===== The data

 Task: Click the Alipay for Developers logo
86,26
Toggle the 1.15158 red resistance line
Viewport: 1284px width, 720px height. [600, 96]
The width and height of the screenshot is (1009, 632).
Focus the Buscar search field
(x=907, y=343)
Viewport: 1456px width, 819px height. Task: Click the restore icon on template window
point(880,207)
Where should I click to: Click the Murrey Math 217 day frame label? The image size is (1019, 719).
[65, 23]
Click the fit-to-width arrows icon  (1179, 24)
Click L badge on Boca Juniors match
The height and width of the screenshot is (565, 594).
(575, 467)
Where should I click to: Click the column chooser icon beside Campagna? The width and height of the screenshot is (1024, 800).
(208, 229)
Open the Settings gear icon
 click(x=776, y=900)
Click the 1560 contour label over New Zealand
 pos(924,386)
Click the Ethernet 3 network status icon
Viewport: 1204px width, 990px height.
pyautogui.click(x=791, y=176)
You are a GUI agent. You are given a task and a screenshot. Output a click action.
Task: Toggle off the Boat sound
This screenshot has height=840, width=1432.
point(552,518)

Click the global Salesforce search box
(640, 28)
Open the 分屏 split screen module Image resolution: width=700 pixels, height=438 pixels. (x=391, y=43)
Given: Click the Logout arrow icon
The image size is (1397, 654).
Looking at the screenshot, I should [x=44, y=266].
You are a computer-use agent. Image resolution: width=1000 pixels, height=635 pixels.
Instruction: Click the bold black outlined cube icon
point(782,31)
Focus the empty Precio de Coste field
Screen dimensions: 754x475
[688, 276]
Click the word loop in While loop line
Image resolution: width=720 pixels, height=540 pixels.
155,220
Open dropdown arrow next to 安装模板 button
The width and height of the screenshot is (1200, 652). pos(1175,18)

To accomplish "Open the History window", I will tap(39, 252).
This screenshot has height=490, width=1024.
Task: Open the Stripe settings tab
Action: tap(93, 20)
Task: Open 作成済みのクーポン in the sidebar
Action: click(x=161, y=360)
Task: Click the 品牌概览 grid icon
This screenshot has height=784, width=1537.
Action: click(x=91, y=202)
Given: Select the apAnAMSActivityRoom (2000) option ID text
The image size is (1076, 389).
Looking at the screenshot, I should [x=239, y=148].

==========

=== Task objective ===
Repeat the listing in its entirety, keeping each line as it is.

=== Reply to the task ===
 Task: Click the Alipay for Developers logo
86,26
Toggle the 1.15158 red resistance line
Viewport: 1284px width, 720px height. [600, 96]
The width and height of the screenshot is (1009, 632).
Focus the Buscar search field
(x=907, y=343)
Viewport: 1456px width, 819px height. Task: Click the restore icon on template window
point(880,207)
Where should I click to: Click the Murrey Math 217 day frame label? The image size is (1019, 719).
[65, 23]
Click the fit-to-width arrows icon  (1179, 24)
Click L badge on Boca Juniors match
The height and width of the screenshot is (565, 594).
(575, 467)
Where should I click to: Click the column chooser icon beside Campagna? The width and height of the screenshot is (1024, 800).
(208, 229)
Open the Settings gear icon
 click(x=776, y=900)
Click the 1560 contour label over New Zealand
 pos(924,386)
Click the Ethernet 3 network status icon
Viewport: 1204px width, 990px height.
pyautogui.click(x=791, y=176)
You are a GUI agent. You are given a task and a screenshot. Output a click action.
Task: Toggle off the Boat sound
This screenshot has height=840, width=1432.
point(552,518)

Click the global Salesforce search box
(640, 28)
Open the 分屏 split screen module Image resolution: width=700 pixels, height=438 pixels. (x=391, y=43)
Given: Click the Logout arrow icon
The image size is (1397, 654).
Looking at the screenshot, I should [x=44, y=266].
You are a computer-use agent. Image resolution: width=1000 pixels, height=635 pixels.
Instruction: Click the bold black outlined cube icon
point(782,31)
Focus the empty Precio de Coste field
Screen dimensions: 754x475
[688, 276]
Click the word loop in While loop line
Image resolution: width=720 pixels, height=540 pixels.
155,220
Open dropdown arrow next to 安装模板 button
The width and height of the screenshot is (1200, 652). pos(1175,18)

To accomplish "Open the History window", I will tap(39, 252).
This screenshot has height=490, width=1024.
Task: Open the Stripe settings tab
Action: tap(93, 20)
Task: Open 作成済みのクーポン in the sidebar
Action: click(x=161, y=360)
Task: Click the 品牌概览 grid icon
This screenshot has height=784, width=1537.
Action: click(x=91, y=202)
Given: Select the apAnAMSActivityRoom (2000) option ID text
The image size is (1076, 389).
Looking at the screenshot, I should [x=239, y=148].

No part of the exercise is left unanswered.